O bode expiatório é, por si, um conceito com muito mais antiguidade. Aparece pela primeira vez no Talmude hebraico (o Antigo Testamento dos católicos), e também aparece ferido desta confusão linguística. Aparentemente, William Tyndale, que traduziu a Bíblia do Rei Jaime de Inglaterra, terá confundido azazel, (um demónio cananita), com ez’ozel, (o bode que parte), e, vai dai, na versão Bíblica (Levítico 16:22), aparecem com dois bodes para sacrificar no Templo de Jerusalém no dia da expiação (Yom Kippur), um deles é queimado e o outro é usado de forma singular: O sacerdote coloca-lhe a mão na cabeça e confessa os pecados do povo de Israel, depois, soltam o bode para que ele fuja pelo deserto, levando os pecados com ele.
Na teologia cristã, esta história é vista como uma premonição do papel de Jesus, (o Cordeiro de Deus), como redentor dos pecados da humanidade, na versão do Talmude, o tal do azazel ainda é empurrado do alto de um penhasco. Parece que é desta confusão linguística que nasce a imagem de um diabo com cascos de bode e chifres.
Usado metaforicamente, o bode expiatório designa alguém escolhido para carregar as culpas de um qualquer acontecimento nefasto. Em inglês, a palavra “scapegoating”, para a qual não temos tradução exacta, mas que significa qualquer coisa como o acto de lançar sobre outro ou outros a culpa de uma multitude de problemas, deriva do termo “scapegoat” (bode expiatório). O bode expiatório é uma espécie de mártir de sinal negativo, que está carregado de todos os males, em lugar de ser um símbolo das virtudes. De uma pessoa ou grupo transformado em bode expiatório também se diz que foi “tramado”.

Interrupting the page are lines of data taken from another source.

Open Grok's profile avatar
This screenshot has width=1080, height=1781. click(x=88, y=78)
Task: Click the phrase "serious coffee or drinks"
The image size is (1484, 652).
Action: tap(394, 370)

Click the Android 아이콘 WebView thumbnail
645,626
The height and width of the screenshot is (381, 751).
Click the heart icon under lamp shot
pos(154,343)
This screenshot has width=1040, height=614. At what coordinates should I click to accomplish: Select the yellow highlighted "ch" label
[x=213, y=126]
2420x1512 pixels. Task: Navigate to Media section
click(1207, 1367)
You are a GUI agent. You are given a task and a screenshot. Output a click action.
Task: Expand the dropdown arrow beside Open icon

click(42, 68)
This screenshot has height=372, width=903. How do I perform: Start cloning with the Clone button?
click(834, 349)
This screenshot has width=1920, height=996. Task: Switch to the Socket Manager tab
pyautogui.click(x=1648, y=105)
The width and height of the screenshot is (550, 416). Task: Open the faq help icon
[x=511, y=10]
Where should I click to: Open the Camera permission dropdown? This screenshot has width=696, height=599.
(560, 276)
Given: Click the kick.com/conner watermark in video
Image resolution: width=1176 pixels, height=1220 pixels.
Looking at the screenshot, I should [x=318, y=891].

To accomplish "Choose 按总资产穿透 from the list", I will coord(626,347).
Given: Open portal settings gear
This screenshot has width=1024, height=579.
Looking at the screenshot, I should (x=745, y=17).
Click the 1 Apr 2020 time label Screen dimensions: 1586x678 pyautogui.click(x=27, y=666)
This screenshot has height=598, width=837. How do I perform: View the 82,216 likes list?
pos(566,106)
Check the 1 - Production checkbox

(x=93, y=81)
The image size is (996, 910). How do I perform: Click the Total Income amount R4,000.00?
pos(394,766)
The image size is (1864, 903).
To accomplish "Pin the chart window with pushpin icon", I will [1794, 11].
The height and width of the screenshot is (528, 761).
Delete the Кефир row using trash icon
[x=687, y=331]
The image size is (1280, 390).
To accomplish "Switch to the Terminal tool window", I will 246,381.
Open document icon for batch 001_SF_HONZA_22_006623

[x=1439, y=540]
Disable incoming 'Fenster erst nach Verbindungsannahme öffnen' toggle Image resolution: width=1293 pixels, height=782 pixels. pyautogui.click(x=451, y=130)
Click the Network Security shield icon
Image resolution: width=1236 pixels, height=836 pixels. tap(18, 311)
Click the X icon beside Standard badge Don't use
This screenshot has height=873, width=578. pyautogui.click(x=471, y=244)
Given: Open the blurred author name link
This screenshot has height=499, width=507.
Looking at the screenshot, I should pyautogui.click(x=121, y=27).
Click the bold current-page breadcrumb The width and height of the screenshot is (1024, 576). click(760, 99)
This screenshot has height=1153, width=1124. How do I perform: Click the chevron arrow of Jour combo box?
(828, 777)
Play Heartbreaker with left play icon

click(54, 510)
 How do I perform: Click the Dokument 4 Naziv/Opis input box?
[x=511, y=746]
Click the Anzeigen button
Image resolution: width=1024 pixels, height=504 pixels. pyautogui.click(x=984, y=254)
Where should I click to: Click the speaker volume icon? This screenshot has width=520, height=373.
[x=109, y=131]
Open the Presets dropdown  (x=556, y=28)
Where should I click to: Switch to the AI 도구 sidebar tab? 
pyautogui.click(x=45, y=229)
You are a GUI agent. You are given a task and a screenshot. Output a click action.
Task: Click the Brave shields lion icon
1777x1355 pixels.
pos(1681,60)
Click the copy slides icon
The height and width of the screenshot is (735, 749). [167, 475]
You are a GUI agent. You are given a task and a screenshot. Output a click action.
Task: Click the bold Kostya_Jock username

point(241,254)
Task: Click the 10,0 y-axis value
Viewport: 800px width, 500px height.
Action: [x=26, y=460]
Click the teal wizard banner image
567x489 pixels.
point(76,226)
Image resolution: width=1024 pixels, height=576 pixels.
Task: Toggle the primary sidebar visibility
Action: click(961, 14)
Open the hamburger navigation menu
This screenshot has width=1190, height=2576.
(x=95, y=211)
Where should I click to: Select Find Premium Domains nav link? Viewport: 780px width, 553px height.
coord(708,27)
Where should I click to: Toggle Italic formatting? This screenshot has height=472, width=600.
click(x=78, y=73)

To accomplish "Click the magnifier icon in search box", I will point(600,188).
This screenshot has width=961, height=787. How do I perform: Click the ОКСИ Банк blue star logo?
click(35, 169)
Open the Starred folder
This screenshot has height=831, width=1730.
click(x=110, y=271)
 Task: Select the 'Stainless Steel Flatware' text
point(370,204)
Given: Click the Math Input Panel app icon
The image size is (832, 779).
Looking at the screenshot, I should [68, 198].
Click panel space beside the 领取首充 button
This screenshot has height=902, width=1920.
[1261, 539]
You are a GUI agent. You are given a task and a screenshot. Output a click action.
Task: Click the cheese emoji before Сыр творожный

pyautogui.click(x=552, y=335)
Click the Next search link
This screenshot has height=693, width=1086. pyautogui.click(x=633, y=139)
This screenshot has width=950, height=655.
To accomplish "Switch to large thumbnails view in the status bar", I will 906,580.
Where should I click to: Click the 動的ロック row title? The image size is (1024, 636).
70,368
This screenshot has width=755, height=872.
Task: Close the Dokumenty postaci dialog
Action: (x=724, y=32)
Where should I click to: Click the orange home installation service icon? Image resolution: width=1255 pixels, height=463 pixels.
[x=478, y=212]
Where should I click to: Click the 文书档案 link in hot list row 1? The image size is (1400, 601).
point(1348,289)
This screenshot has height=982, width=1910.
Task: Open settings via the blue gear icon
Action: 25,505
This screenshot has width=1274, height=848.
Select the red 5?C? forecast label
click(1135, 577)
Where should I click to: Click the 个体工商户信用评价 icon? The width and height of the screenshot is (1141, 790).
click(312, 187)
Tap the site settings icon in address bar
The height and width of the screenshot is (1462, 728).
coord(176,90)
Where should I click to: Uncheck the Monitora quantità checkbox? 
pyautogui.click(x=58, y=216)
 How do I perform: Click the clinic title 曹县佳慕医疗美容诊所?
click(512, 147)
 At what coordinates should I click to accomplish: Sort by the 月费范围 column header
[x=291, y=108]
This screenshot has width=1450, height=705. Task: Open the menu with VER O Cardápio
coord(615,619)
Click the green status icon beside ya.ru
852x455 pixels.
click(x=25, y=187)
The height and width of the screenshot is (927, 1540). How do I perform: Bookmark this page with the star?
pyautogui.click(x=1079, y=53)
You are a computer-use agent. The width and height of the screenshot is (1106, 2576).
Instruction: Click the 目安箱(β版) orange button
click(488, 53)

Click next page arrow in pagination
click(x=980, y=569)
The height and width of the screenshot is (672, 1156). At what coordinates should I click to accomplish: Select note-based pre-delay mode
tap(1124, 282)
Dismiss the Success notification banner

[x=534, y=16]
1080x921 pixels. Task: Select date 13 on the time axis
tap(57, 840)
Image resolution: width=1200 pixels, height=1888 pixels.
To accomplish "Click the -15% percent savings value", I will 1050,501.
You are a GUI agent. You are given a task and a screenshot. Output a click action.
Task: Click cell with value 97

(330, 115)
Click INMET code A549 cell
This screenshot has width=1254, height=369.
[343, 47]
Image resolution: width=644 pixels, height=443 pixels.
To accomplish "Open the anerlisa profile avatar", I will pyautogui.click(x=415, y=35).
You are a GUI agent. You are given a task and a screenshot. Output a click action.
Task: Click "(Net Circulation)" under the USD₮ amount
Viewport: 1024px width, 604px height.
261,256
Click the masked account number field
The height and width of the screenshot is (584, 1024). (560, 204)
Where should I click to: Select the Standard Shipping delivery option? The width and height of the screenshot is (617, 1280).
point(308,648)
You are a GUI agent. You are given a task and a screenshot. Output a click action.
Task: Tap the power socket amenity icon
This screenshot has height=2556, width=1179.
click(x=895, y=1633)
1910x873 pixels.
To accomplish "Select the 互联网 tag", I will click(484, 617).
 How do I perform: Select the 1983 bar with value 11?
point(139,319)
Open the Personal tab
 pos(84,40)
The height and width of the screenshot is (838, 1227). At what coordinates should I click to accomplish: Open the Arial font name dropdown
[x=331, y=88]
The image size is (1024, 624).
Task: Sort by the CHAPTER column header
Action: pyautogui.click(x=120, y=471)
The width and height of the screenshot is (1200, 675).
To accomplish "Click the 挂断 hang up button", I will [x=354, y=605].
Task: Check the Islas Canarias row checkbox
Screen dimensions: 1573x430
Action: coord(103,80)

Não são só as religiões que se debruçam sobre este conceito. È tema da política, da sociologia e da psicanálise. A criação de bodes expiatórios tem sido um instrumento importante da propaganda política, envolvendo a discriminação de grupos minoritários e culpando-os de todos os males do mundo. A táctica mais frequentemente utilizada é a de caracterizar todo um grupo de acordo com o comportamento de uns poucos dos seus elementos, gerando assim, na totalidade do conjunto, uma culpa por associação. Por culpa de uns, todos são implicados.
Esta técnica é um meio bastante eficiente, se bem que temporário de consolidar a solidariedade no interior de um grupo quando esta não consegue ser atingida de uma forma mais construtiva. O alvo, (indivíduo ou grupo), passa a ser visto como uma figura absolutamente aberrante, sem qualquer possibilidade de redenção. À medida que a campanha avança, um conjunto cada vez maior de culpas de pequenos acontecimentos parece, com toda a lógica, ser da autoria de uma única entidade e a sua exclusão acaba por se tornar a única solução legítima.A teoria da psicanálise sustenta que pensamentos ou sentimentos indesejáveis são inconscientemente projectados no outro, que se transforma no bode expiatório dos nossos próprios problemas. Este conceito pode ser estendido à projecção por grupos, em que se dá a transformação de um indivíduo no bode expiatório dos problemas do grupo.
O Antropólogo René Girard deu-nos uma nova definição da teoria do Bode Expiatório. Baseado na assunção de que á a Humanidade e não Deus, quem tem um problema com a violência. Os Humanos são mobilizados pelo desejo daquilo que os outros possuem, (desejo mimético). Isto causa uma triangulação do desejo e resulta num conflito entre partes que desejam uma determinada coisa. Este contágio mimético aumenta até ao ponto em que a sociedade ou o grupo está em risco, é neste ponto que o mecanismo do Bode Expiatório é despoletado. É neste ponto que há uma pessoa que é identificada como causa do problema e é expulsa ou morta pelo grupo. Essa pessoa é o Bode Expiatório.